[BEGIN Raw data]

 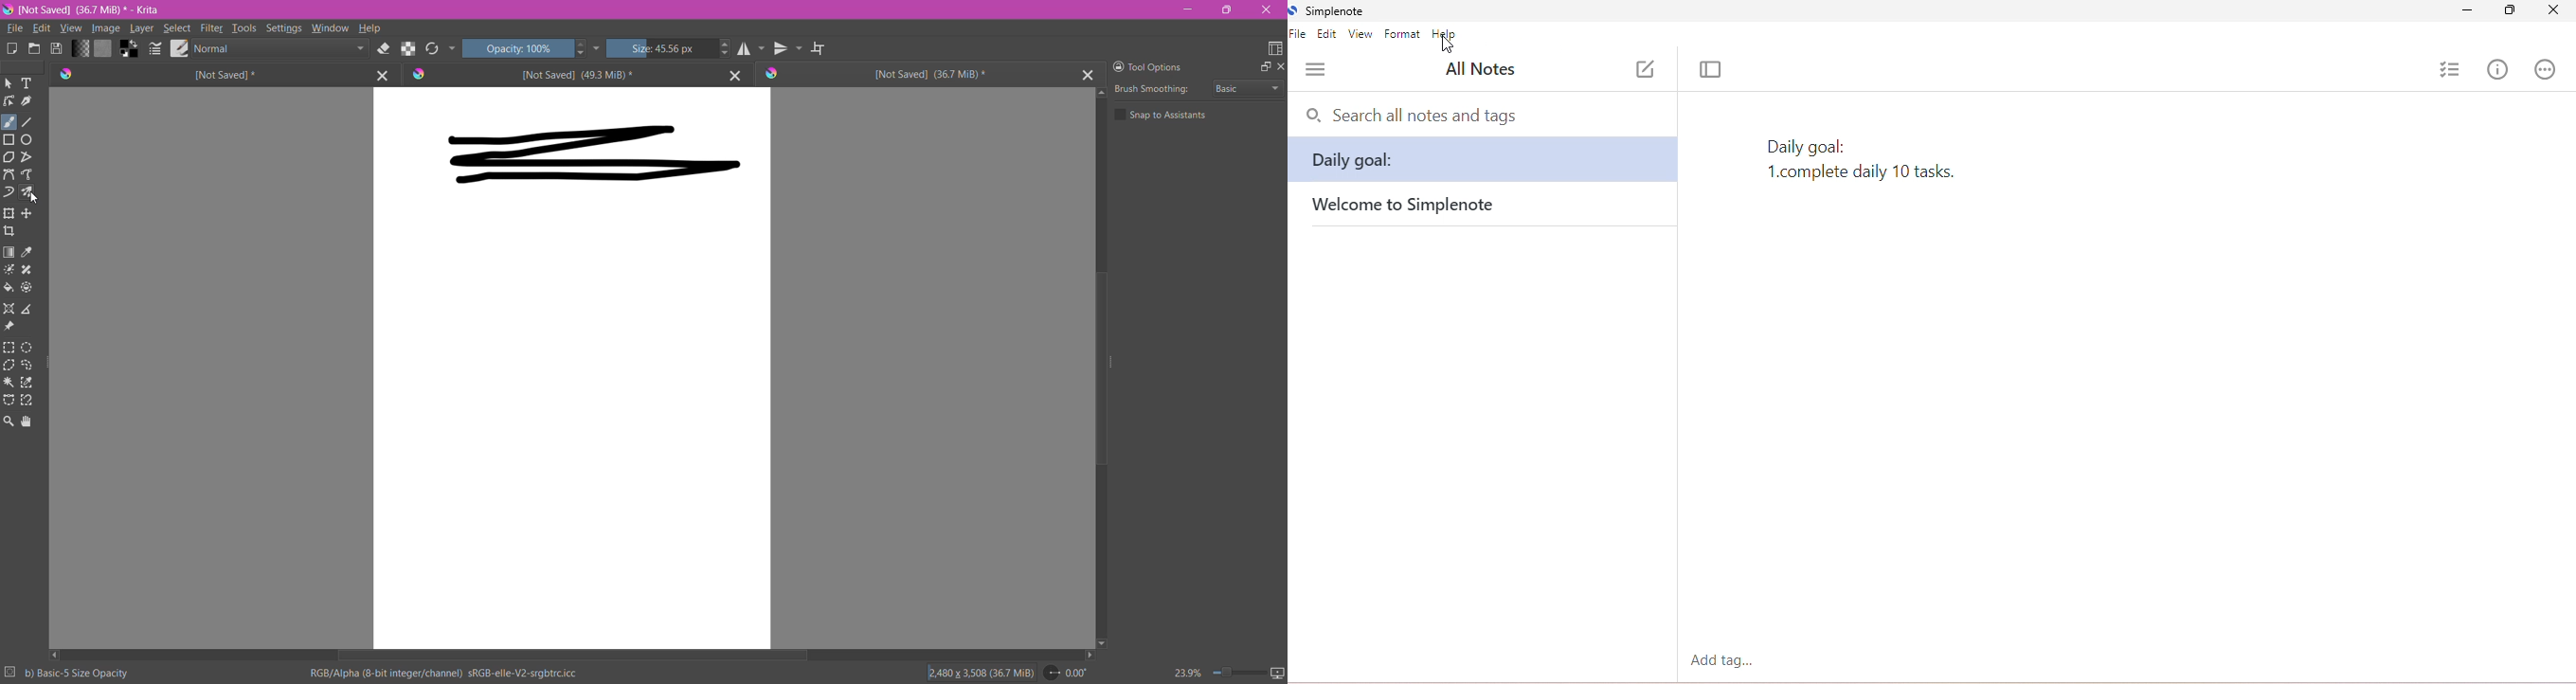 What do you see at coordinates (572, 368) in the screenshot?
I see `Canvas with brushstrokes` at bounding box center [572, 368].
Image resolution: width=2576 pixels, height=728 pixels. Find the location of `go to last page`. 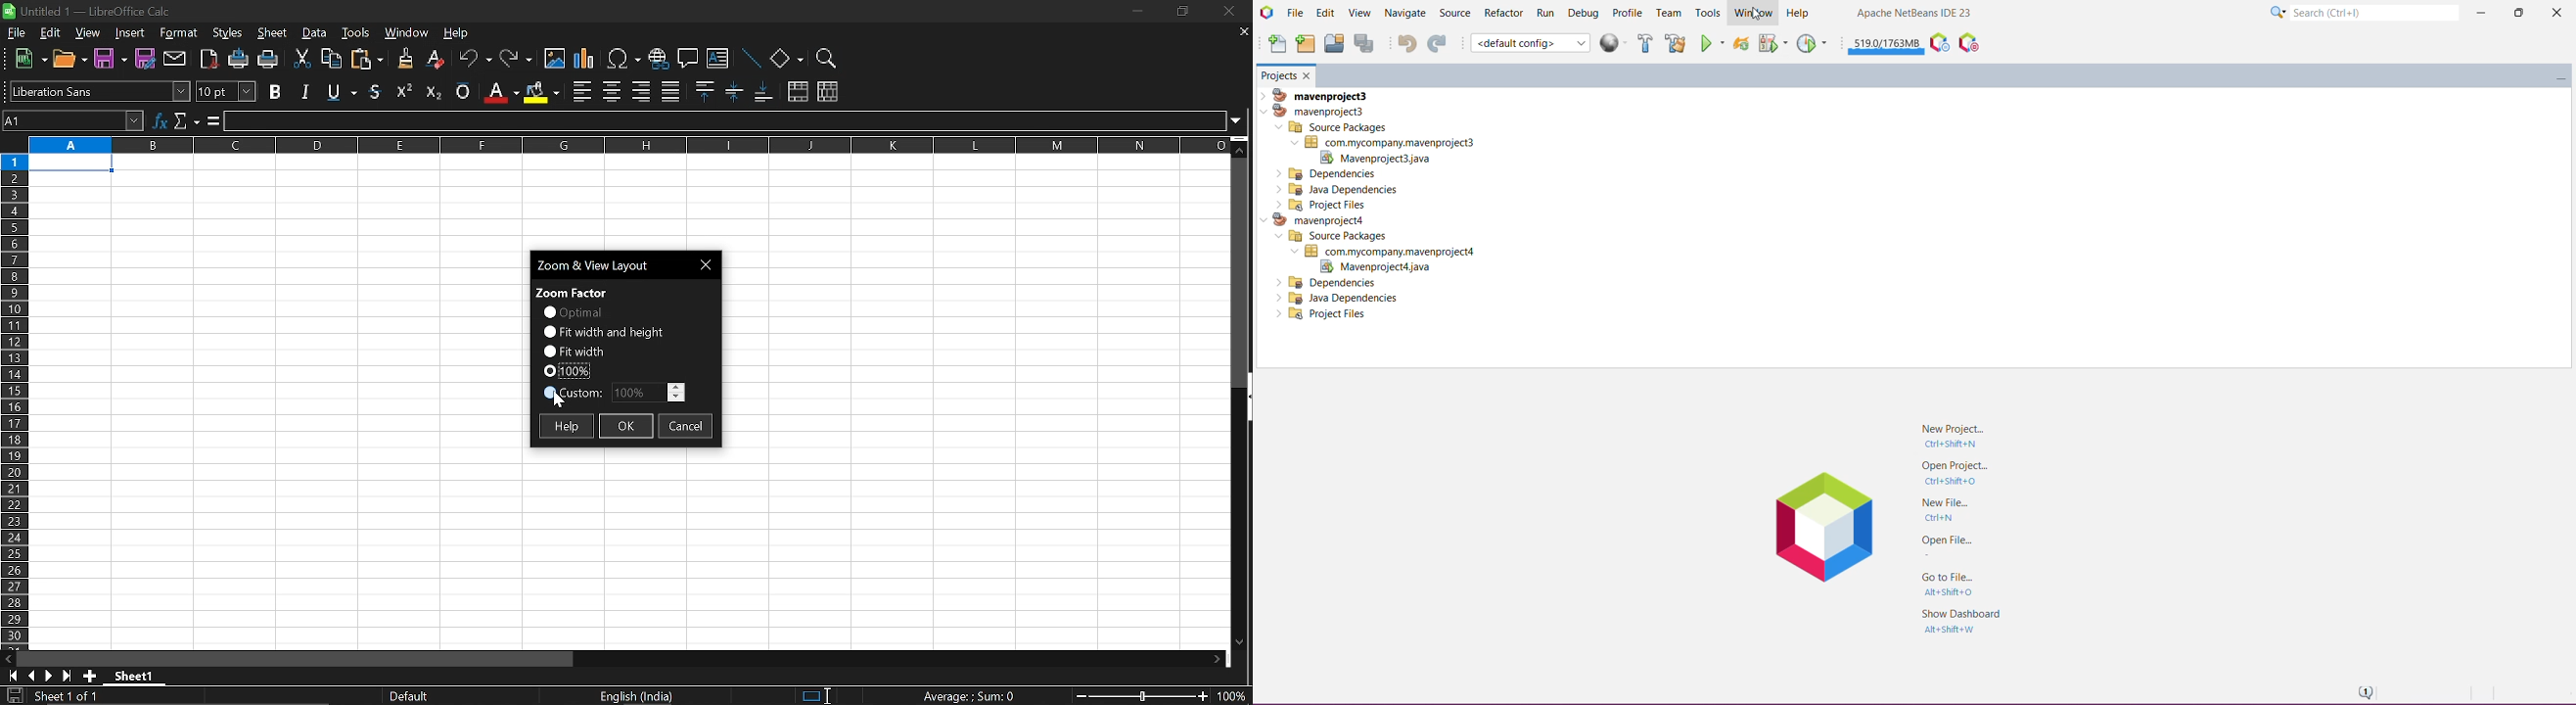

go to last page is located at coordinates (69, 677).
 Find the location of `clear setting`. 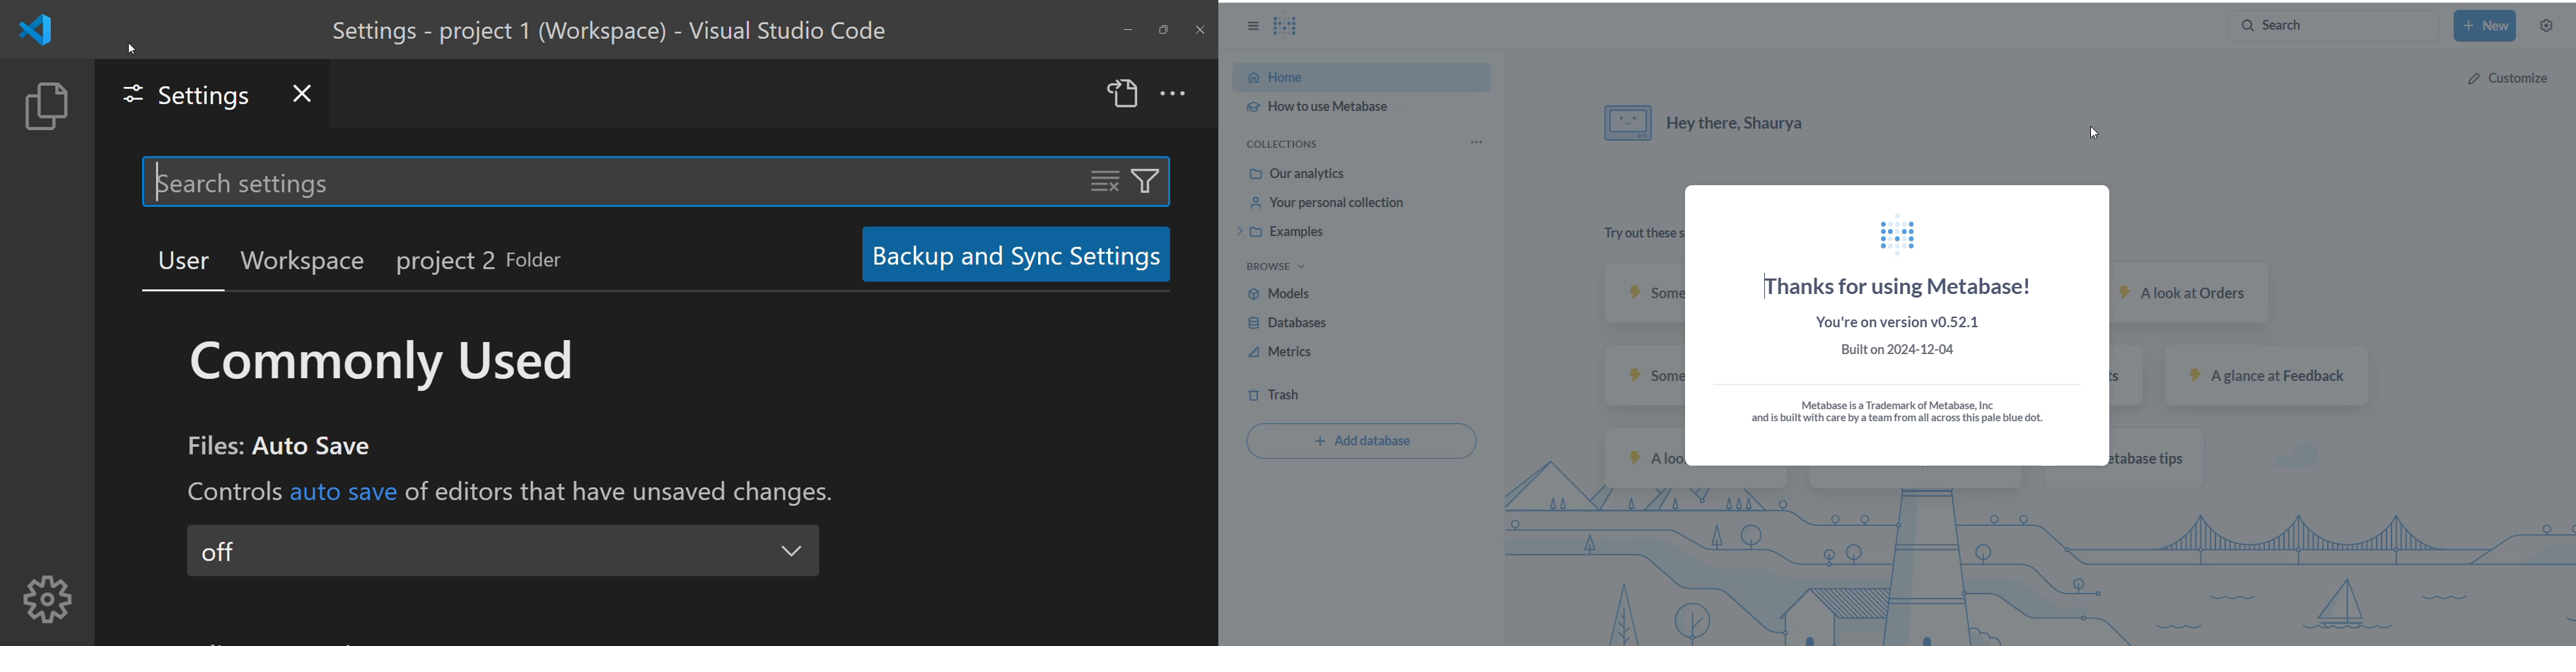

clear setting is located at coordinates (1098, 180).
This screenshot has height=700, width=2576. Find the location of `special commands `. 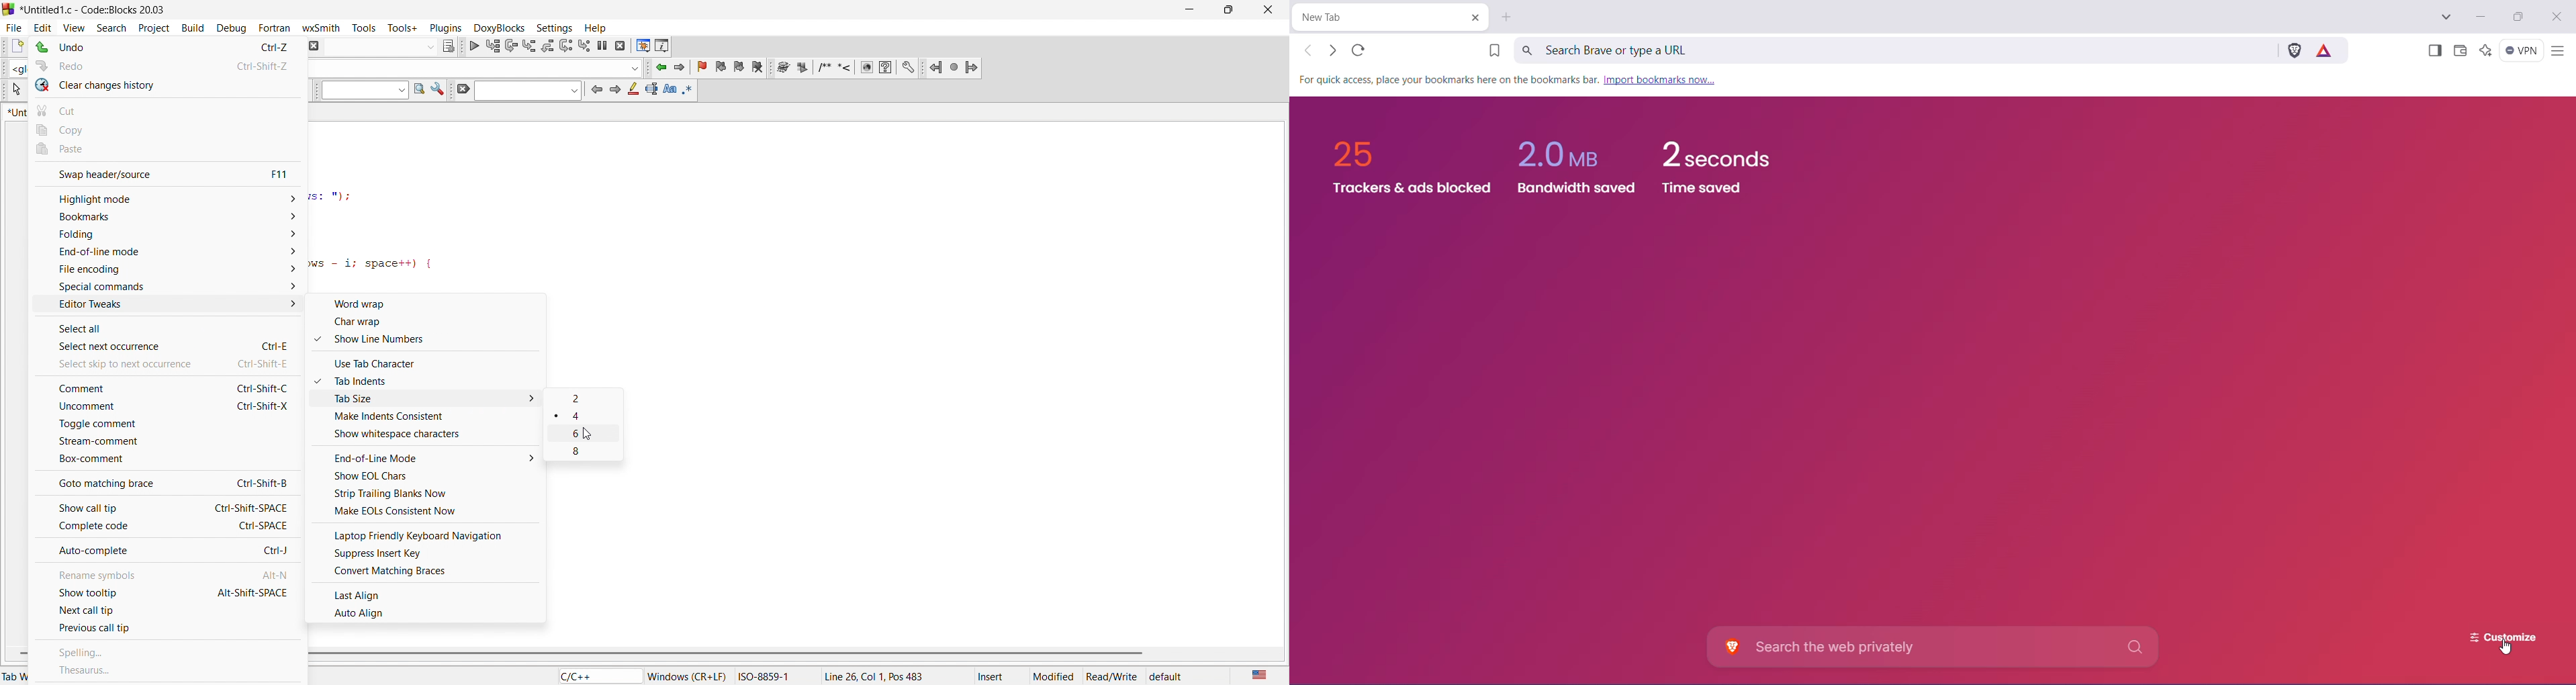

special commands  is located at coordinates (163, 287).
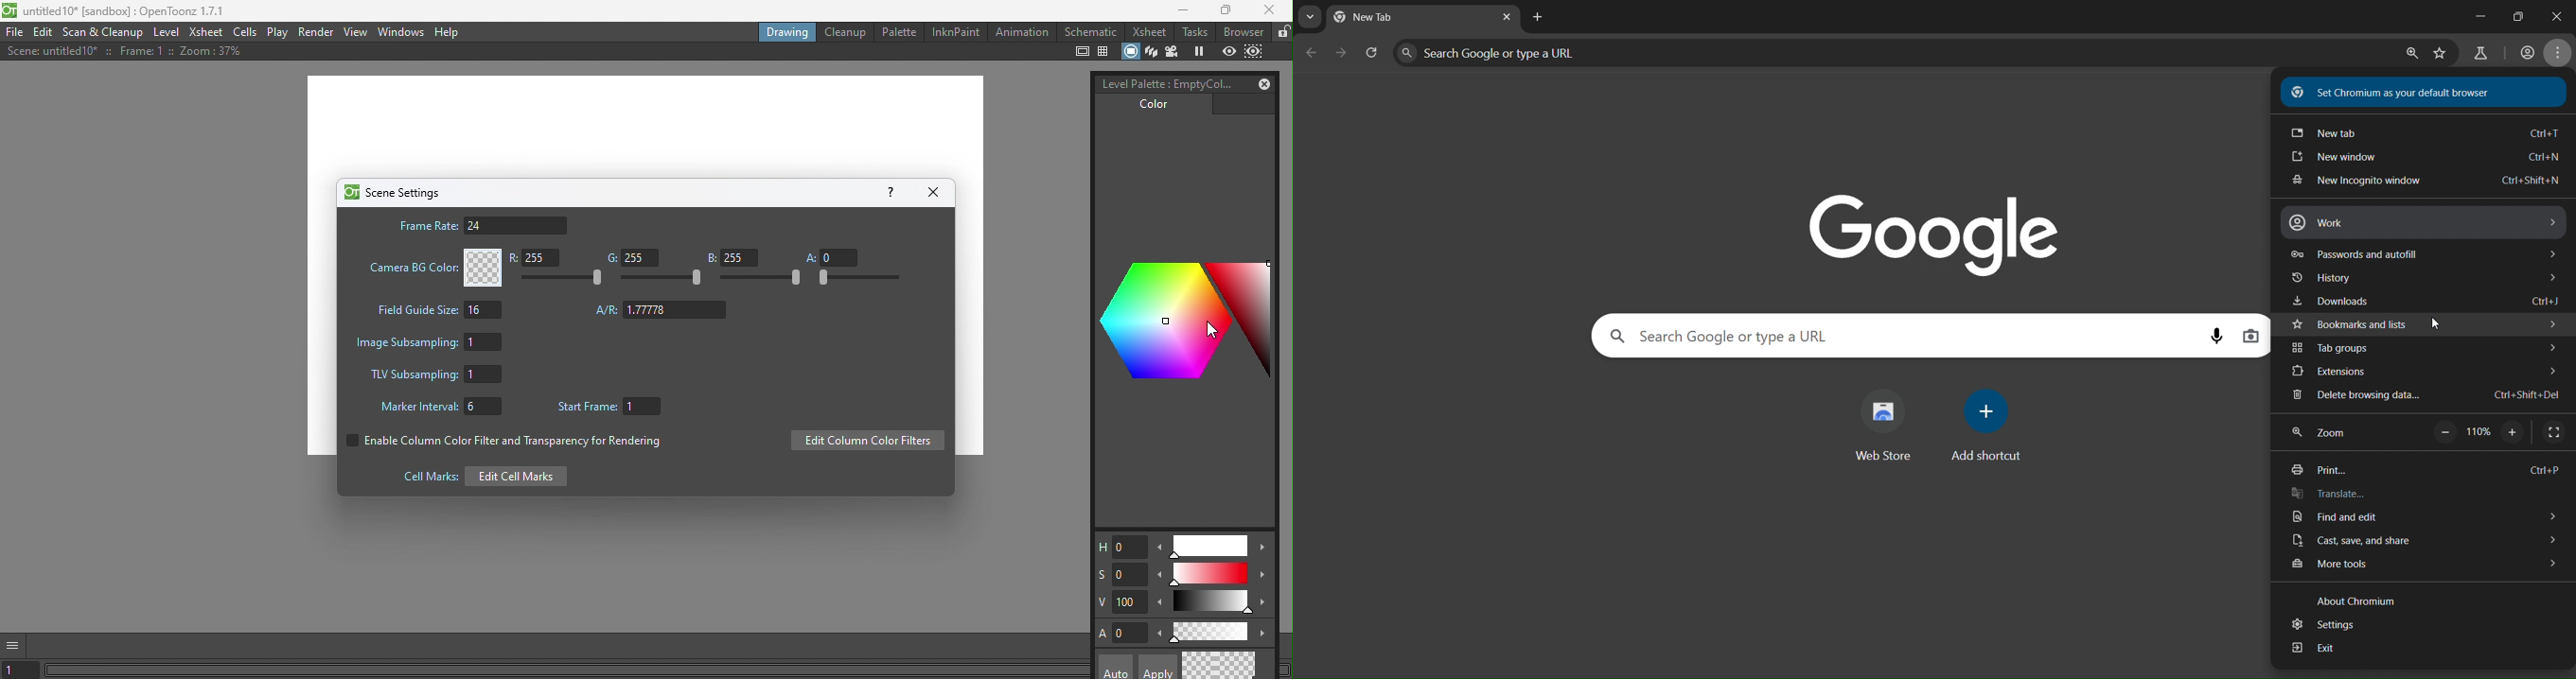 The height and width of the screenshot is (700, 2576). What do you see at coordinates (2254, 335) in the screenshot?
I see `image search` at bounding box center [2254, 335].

[END Raw data]

Required work
Transcribe every line of the material above word for word, leaving out the pictures.

Result
  What do you see at coordinates (572, 368) in the screenshot?
I see `Canvas with brushstrokes` at bounding box center [572, 368].
Image resolution: width=2576 pixels, height=728 pixels. Find the location of `go to last page`. 

go to last page is located at coordinates (69, 677).
 Find the location of `clear setting`. 

clear setting is located at coordinates (1098, 180).
This screenshot has height=700, width=2576. Find the location of `special commands `. 

special commands  is located at coordinates (163, 287).
 The height and width of the screenshot is (700, 2576). What do you see at coordinates (2254, 335) in the screenshot?
I see `image search` at bounding box center [2254, 335].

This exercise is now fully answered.